→ WHAT TO DO
A. Rewrite the reproducible builds thread from "And like others" down to "modify the system.", substituting "device lockdown" for every "Tivoization".
B. In the reproducible builds thread, what is the second year in the "Copyright 2004-2025" notice generated from?
C. Carry on the reproducible builds thread from its last sentence.

→ PAGE EXCERPT
★ ★ ★ ★ ★ ★ ★
And like others have said, I don't see the Tivoization argument at all. TiVo didn't have reproducible builds, and they Tivo'd their software just fine. At worst a reproducible build might pacify some security minded folks that would otherwise object to Tivoization, but there will still be people who object to it out of the desire to modify the system.
The liability is EFI underneath that, and the Intel ring -1 stuff (which we should be mandating is open source).
A reproducable build means you can get the same source code and compile it, and it will be identical to the published image. This is important because otherwise you don't know if the published image actually used some other source code. If it used some other source code, the published image might have a backdoor, or something that you can't find by reading the source code.
Ages ago our device firmware release processes caught the early stage of a malware infection because the hash of one of our intermediate code generators (win32 exe) changed between two adjacent releases without any commits that should've impacted that tool.
Turns out they had hooked something into windows to monitor for exe accesses and were accidentally patching out codegen.
Eventually you just top trusting anything and live in the woods I guess.
(This is an alternative to the Guix/Scheme thing).
I work on a product whose user interface in one place says something like “Copyright 2004-2025”. The second year there is generated from __DATE__, that way nobody has to do anything to keep it up to date.
★ ★ ★ ★ ★ ★ ★
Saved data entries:

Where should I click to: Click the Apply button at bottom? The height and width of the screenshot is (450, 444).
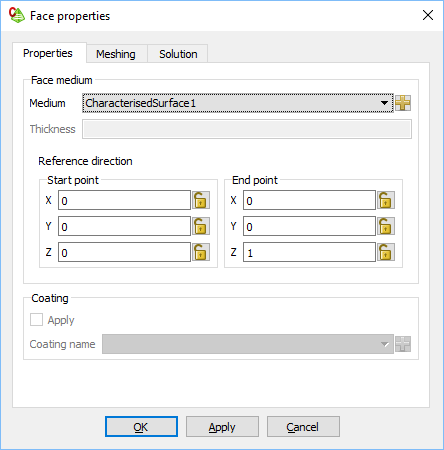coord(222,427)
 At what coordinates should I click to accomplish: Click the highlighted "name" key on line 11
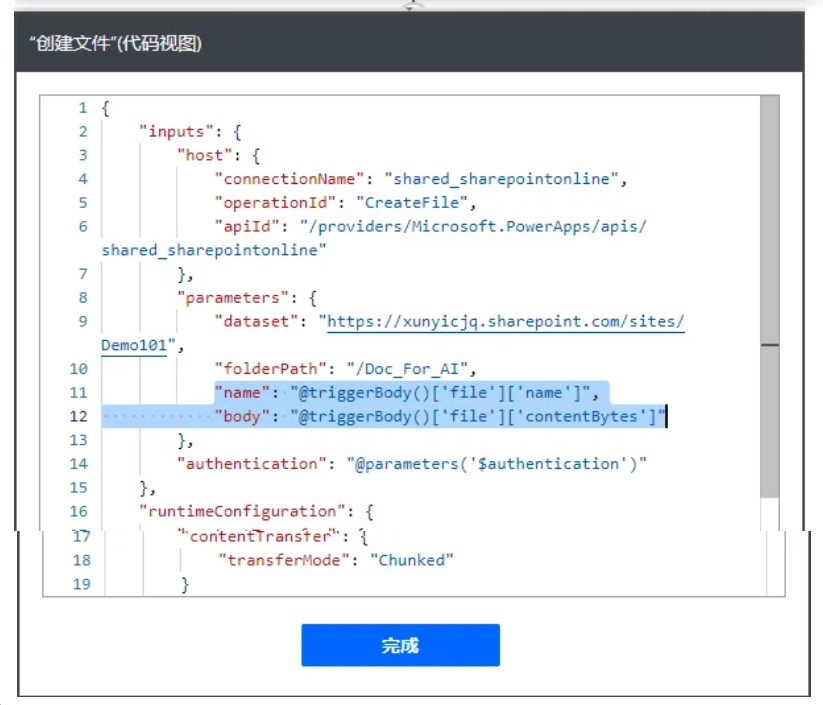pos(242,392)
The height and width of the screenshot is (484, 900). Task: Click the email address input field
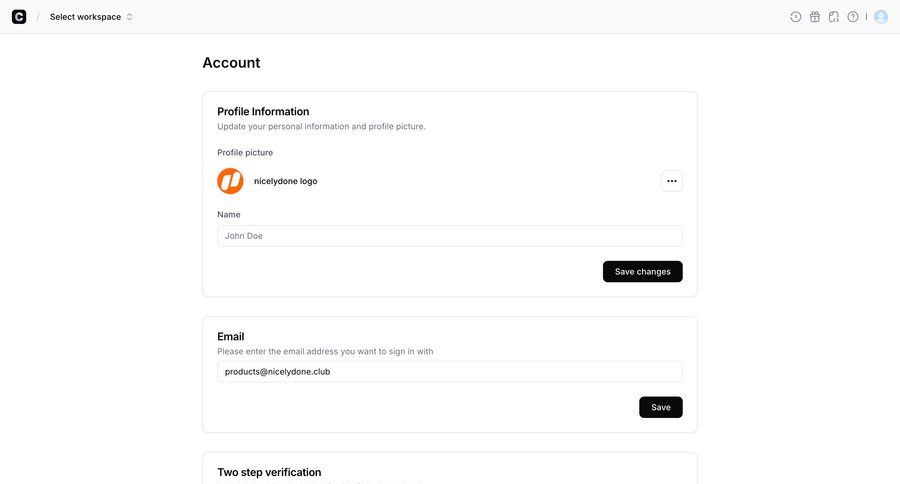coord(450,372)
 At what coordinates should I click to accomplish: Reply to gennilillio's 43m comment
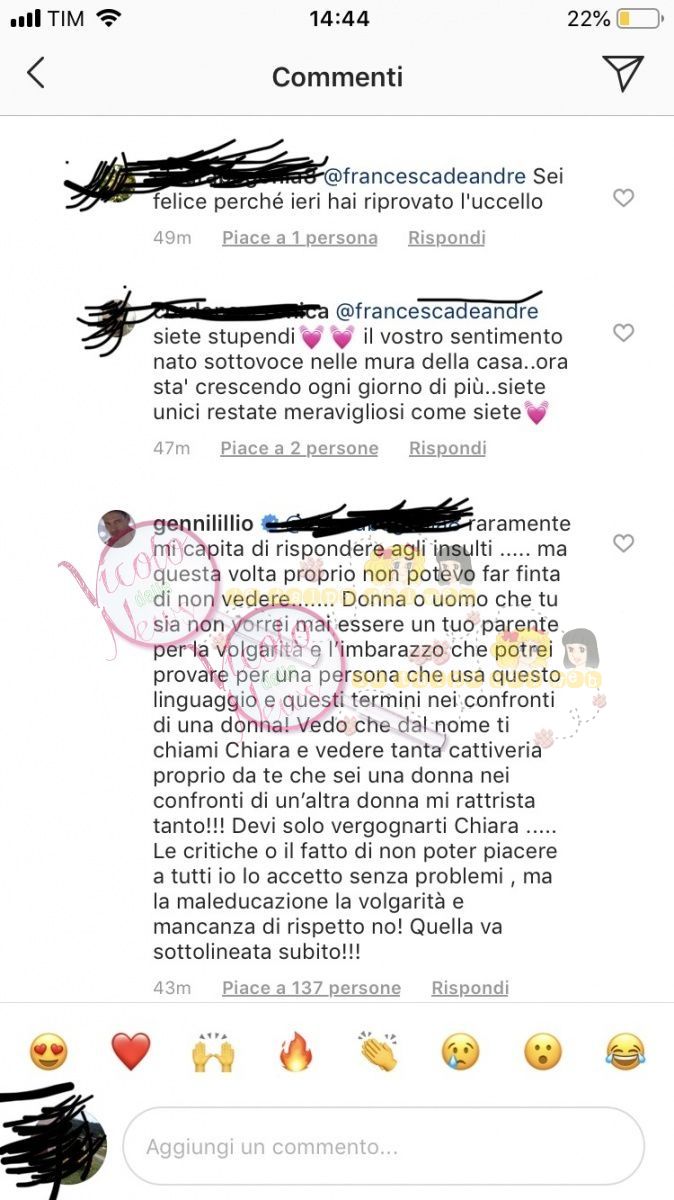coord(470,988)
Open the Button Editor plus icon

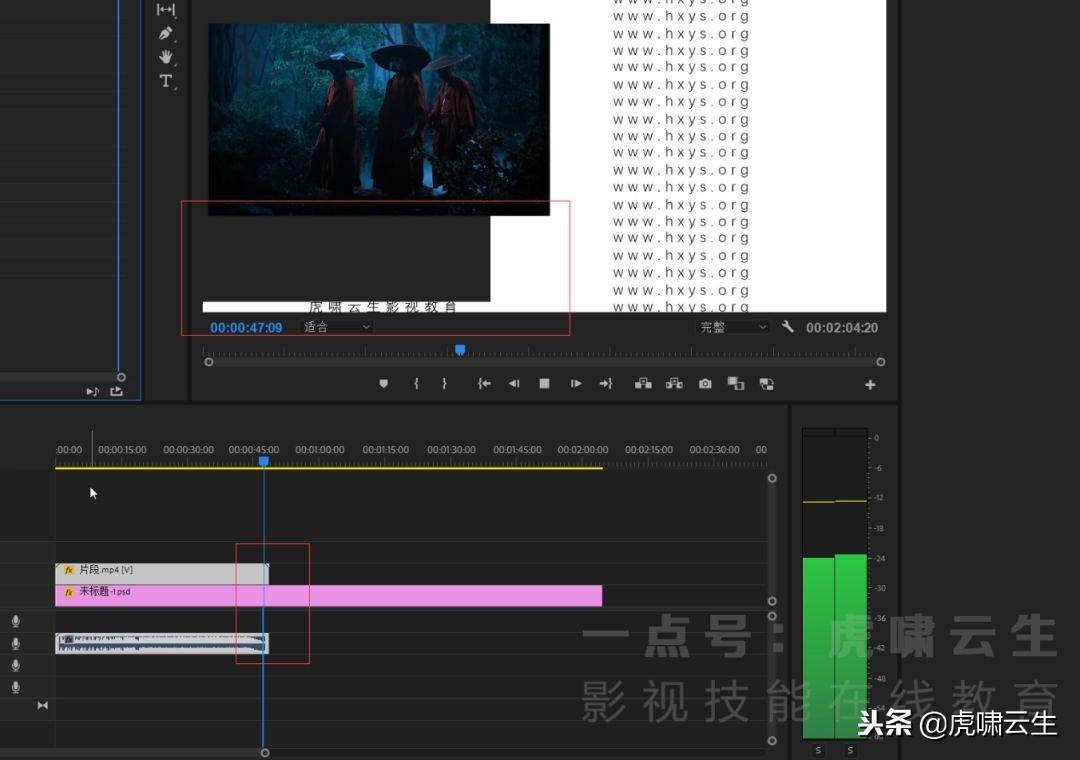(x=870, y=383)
★ ★ ★ ★ ★ ★ ★
→ PER-TASK ANSWERS
A.
And like others have said, I don't see the device lockdown argument at all. TiVo didn't have reproducible builds, and they Tivo'd their software just fine. At worst a reproducible build might pacify some security minded folks that would otherwise object to device lockdown, but there will still be people who object to it out of the desire to modify the system.

B. __DATE__

C.
Normal: Before Debian's initiative to handle this problem, most people didn't think hard about all the ways system-specific differences might wind up in binaries. For example: __DATE__ and __TIME__ macros in C, parallel builds finishing in different order, anything that produces a tar file (or zip etc.) usually by default asks the OS for the input files' modification time and puts that into the bytes of the tar file, filesystems may list files in a directory in different order and this may also get preserved in tar/zip files or other places...
Why it's important: With reproducible builds, anyone can check the official binaries of Debian match the source code. This means going forward, any bad actors who want to sneak backdoors or other malware into Debian will have to find a way to put it in the source code, where it will be easier for people to spot.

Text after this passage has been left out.